■ Your goal
Reproduce the listing below precisely, leaving every line intact.

___ Data to use

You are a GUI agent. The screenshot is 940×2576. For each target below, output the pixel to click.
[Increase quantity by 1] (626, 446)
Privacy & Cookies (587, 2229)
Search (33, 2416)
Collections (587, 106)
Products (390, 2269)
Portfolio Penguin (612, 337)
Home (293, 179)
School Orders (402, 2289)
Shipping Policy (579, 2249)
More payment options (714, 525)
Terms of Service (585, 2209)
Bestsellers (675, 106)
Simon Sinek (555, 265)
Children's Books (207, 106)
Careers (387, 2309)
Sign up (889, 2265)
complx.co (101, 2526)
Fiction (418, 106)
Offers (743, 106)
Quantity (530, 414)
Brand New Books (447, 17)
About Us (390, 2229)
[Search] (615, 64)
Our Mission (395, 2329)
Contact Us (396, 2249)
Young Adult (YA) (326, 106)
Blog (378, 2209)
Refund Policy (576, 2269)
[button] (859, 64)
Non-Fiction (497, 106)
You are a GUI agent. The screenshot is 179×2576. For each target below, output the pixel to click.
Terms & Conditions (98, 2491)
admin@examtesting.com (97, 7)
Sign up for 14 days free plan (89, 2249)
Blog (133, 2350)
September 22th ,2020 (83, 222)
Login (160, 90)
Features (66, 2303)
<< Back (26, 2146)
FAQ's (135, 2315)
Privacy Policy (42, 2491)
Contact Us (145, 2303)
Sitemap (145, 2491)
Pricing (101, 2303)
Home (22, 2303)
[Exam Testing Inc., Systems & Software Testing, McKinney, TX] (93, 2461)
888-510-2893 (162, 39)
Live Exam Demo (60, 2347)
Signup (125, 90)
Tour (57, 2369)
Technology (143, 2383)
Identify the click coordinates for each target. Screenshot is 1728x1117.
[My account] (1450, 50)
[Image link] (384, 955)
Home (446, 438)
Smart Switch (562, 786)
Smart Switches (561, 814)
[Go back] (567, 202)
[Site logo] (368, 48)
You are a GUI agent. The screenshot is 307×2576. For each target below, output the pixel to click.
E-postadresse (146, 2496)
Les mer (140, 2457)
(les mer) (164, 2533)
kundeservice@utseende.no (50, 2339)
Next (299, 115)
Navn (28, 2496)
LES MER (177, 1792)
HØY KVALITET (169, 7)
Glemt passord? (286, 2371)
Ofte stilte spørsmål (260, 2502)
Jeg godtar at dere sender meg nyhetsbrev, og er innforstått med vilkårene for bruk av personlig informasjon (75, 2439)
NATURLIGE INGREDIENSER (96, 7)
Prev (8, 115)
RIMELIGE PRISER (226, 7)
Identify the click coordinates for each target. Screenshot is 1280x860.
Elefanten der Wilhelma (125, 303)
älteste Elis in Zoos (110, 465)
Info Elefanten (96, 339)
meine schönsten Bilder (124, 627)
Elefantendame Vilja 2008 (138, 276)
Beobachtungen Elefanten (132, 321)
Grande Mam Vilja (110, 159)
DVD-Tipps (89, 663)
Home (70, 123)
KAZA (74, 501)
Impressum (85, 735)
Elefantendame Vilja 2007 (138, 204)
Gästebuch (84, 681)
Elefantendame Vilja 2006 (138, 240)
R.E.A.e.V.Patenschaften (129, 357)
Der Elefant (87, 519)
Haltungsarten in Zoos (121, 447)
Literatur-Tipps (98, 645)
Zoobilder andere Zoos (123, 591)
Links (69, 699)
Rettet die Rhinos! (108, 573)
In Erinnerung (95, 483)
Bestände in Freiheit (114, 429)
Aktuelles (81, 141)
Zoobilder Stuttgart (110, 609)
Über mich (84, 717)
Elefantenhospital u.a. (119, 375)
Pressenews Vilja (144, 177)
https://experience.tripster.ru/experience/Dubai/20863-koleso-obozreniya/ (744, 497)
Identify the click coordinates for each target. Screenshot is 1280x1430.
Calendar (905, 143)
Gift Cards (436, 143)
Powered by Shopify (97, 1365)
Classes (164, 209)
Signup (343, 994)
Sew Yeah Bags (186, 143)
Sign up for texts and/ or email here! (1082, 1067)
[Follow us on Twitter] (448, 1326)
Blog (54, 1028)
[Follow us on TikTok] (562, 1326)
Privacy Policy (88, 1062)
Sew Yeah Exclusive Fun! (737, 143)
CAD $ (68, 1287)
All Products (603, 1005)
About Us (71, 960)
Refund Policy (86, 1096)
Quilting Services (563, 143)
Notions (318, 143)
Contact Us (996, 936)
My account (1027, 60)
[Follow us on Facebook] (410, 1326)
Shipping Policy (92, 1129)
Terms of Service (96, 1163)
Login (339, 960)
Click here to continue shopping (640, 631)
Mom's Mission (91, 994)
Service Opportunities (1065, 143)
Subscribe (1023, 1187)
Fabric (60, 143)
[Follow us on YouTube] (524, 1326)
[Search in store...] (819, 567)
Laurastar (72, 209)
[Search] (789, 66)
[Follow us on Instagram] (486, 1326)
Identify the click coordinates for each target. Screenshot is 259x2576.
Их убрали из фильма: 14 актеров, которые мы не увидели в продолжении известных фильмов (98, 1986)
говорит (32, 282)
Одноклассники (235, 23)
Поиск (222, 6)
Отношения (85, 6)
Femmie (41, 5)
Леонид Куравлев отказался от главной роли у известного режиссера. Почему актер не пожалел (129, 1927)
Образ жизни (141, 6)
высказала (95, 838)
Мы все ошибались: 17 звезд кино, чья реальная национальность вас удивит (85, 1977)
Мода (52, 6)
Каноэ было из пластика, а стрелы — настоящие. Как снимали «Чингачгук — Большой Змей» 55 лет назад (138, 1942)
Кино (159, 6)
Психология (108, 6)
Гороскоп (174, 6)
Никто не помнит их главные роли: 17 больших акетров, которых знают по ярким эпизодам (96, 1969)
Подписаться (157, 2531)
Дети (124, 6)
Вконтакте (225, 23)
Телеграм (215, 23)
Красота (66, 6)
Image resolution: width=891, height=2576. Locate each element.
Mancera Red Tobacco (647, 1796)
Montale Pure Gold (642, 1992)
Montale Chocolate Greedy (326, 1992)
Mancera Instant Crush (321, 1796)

______

■ Written response
You are a GUI agent. The screenshot is 940×2576. For each target below, output the pixel to click.
[Increase quantity by 1] (626, 446)
Privacy & Cookies (587, 2229)
Search (33, 2416)
Collections (587, 106)
Products (390, 2269)
Portfolio Penguin (612, 337)
Home (293, 179)
School Orders (402, 2289)
Shipping Policy (579, 2249)
More payment options (714, 525)
Terms of Service (585, 2209)
Bestsellers (675, 106)
Simon Sinek (555, 265)
Children's Books (207, 106)
Careers (387, 2309)
Sign up (889, 2265)
complx.co (101, 2526)
Fiction (418, 106)
Offers (743, 106)
Quantity (530, 414)
Brand New Books (447, 17)
About Us (390, 2229)
[Search] (615, 64)
Our Mission (395, 2329)
Contact Us (396, 2249)
Young Adult (YA) (326, 106)
Blog (378, 2209)
Refund Policy (576, 2269)
[button] (859, 64)
Non-Fiction (497, 106)
You are a GUI agent. The screenshot is 179×2576. For each target below, output the pixel to click.
Terms & Conditions (98, 2491)
admin@examtesting.com (97, 7)
Sign up for 14 days free plan (89, 2249)
Blog (133, 2350)
September 22th ,2020 (83, 222)
Login (160, 90)
Features (66, 2303)
<< Back (26, 2146)
FAQ's (135, 2315)
Privacy Policy (42, 2491)
Contact Us (145, 2303)
Sitemap (145, 2491)
Pricing (101, 2303)
Home (22, 2303)
[Exam Testing Inc., Systems & Software Testing, McKinney, TX] (93, 2461)
888-510-2893 (162, 39)
Live Exam Demo (60, 2347)
Signup (125, 90)
Tour (57, 2369)
Technology (143, 2383)
Identify the click coordinates for each target. Screenshot is 1728x1117.
[My account] (1450, 50)
[Image link] (384, 955)
Home (446, 438)
Smart Switch (562, 786)
Smart Switches (561, 814)
[Go back] (567, 202)
[Site logo] (368, 48)
You are a GUI agent. The screenshot is 307×2576. For each target below, output the pixel to click.
E-postadresse (146, 2496)
Les mer (140, 2457)
(les mer) (164, 2533)
kundeservice@utseende.no (50, 2339)
Next (299, 115)
Navn (28, 2496)
LES MER (177, 1792)
HØY KVALITET (169, 7)
Glemt passord? (286, 2371)
Ofte stilte spørsmål (260, 2502)
Jeg godtar at dere sender meg nyhetsbrev, og er innforstått med vilkårene for bruk av personlig informasjon (75, 2439)
NATURLIGE INGREDIENSER (96, 7)
Prev (8, 115)
RIMELIGE PRISER (226, 7)
Identify the click coordinates for each target. Screenshot is 1280x860.
Elefanten der Wilhelma (125, 303)
älteste Elis in Zoos (110, 465)
Info Elefanten (96, 339)
meine schönsten Bilder (124, 627)
Elefantendame Vilja 2008 (138, 276)
Beobachtungen Elefanten (132, 321)
Grande Mam Vilja (110, 159)
DVD-Tipps (89, 663)
Home (70, 123)
KAZA (74, 501)
Impressum (85, 735)
Elefantendame Vilja 2007 (138, 204)
Gästebuch (84, 681)
Elefantendame Vilja 2006 (138, 240)
R.E.A.e.V.Patenschaften (129, 357)
Der Elefant (87, 519)
Haltungsarten in Zoos (121, 447)
Literatur-Tipps (98, 645)
Zoobilder andere Zoos (123, 591)
Links (69, 699)
Rettet die Rhinos! (108, 573)
In Erinnerung (95, 483)
Bestände in Freiheit (114, 429)
Aktuelles (81, 141)
Zoobilder Stuttgart (110, 609)
Über mich (84, 717)
Elefantenhospital u.a. (119, 375)
Pressenews Vilja (144, 177)
https://experience.tripster.ru/experience/Dubai/20863-koleso-obozreniya/ (744, 497)
Identify the click coordinates for each target. Screenshot is 1280x1430.
Calendar (905, 143)
Gift Cards (436, 143)
Powered by Shopify (97, 1365)
Classes (164, 209)
Signup (343, 994)
Sew Yeah Bags (186, 143)
Sign up for texts and/ or email here! (1082, 1067)
[Follow us on Twitter] (448, 1326)
Blog (54, 1028)
[Follow us on TikTok] (562, 1326)
Privacy Policy (88, 1062)
Sew Yeah Exclusive Fun! (737, 143)
CAD $ (68, 1287)
All Products (603, 1005)
About Us (71, 960)
Refund Policy (86, 1096)
Quilting Services (563, 143)
Notions (318, 143)
Contact Us (996, 936)
My account (1027, 60)
[Follow us on Facebook] (410, 1326)
Shipping Policy (92, 1129)
Terms of Service (96, 1163)
Login (339, 960)
Click here to continue shopping (640, 631)
Mom's Mission (91, 994)
Service Opportunities (1065, 143)
Subscribe (1023, 1187)
Fabric (60, 143)
[Follow us on YouTube] (524, 1326)
[Search in store...] (819, 567)
Laurastar (72, 209)
[Search] (789, 66)
[Follow us on Instagram] (486, 1326)
Identify the click coordinates for each target. Screenshot is 259x2576.
Их убрали из фильма: 14 актеров, которые мы не увидели в продолжении известных фильмов (98, 1986)
говорит (32, 282)
Одноклассники (235, 23)
Поиск (222, 6)
Отношения (85, 6)
Femmie (41, 5)
Леонид Куравлев отказался от главной роли у известного режиссера. Почему актер не пожалел (129, 1927)
Образ жизни (141, 6)
высказала (95, 838)
Мы все ошибались: 17 звезд кино, чья реальная национальность вас удивит (85, 1977)
Мода (52, 6)
Каноэ было из пластика, а стрелы — настоящие. Как снимали «Чингачгук — Большой Змей» 55 лет назад (138, 1942)
Кино (159, 6)
Психология (108, 6)
Гороскоп (174, 6)
Никто не помнит их главные роли: 17 больших акетров, которых знают по ярким эпизодам (96, 1969)
Подписаться (157, 2531)
Дети (124, 6)
Вконтакте (225, 23)
Телеграм (215, 23)
Красота (66, 6)
Image resolution: width=891, height=2576. Locate each element.
Mancera Red Tobacco (647, 1796)
Montale Pure Gold (642, 1992)
Montale Chocolate Greedy (326, 1992)
Mancera Instant Crush (321, 1796)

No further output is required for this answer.